Iraq and Afghanistan veterans

“With the wars in Iraq and Afghanistan, I began to wonder if aggression would be an issue for our newly returned veterans,” he said. “And if it was, I wanted to figure out how to help our veterans, when they returned home from combat, identify who was at risk and determine what to do about it.”

By that time, clinicians had assessment tools for civilians, but there were no tools to assess veterans. Elbogen’s desire to apply what was known about civilians to veterans accelerated at the Durham VA.

“I shifted to applying the science of violence risk assessment to veterans,” he said.

He won a grant from the NIH to develop tools to assess and reduce violence in military veterans. Elbogen’s team reviewed previous research and conducted new studies to identify risk factors for aggression, suicide and alcohol misuse in veterans. They have identified risk and protective factors related to violence, which clinicians can use to assess a veteran’s risk of violence.

The team in UNC’s forensic psychiatry program and clinic includes Sally Johnson and several master’s- and Ph.D.-level clinicians and postdoctoral fellows. Psychiatry professor Aysenil Belger oversees MRIs and ERGs conducted as part of the team’s research.

“We want to make sure our research gets used in real-life clinical practice,” Elbogen said. “The VA is a great vehicle for this because they’ve had an excellent electronic medical record system for a long time.”

Inoculation against violence

With the screening on track, the team is helping veterans bring protective factors to their lives, something Elbogen describes as an “inoculation” against violence. These include money management intervention with an emphasis on employment and the use of mobile apps to promote mindfulness and goal achievement.
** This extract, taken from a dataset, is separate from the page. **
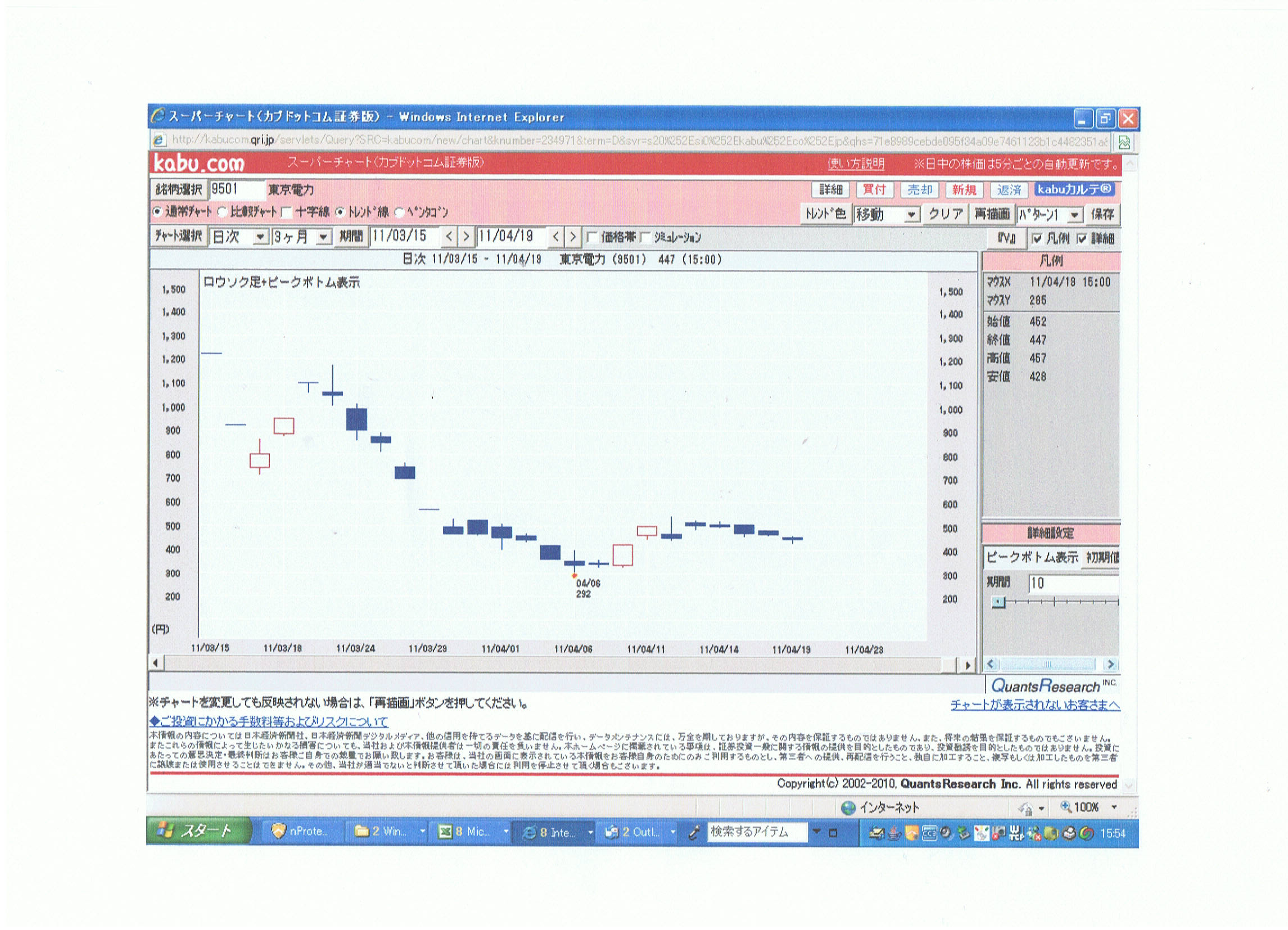Enable the 十字線 checkbox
Elbogen’s work, which he said is incredibly rewarding, is part of the UNC system’s programs for active-duty military veterans and their families known as the UNC Partnership for National Security.

“Today’s veterans show a strength and integrity of character that is rare,” he said. “This is a statistically small group of individuals who selected an occupation in which they risk life and limb every day. They are truly heroes.

“To help veterans who’ve allowed me to have the kind of life I have, I can ask for no higher honor.”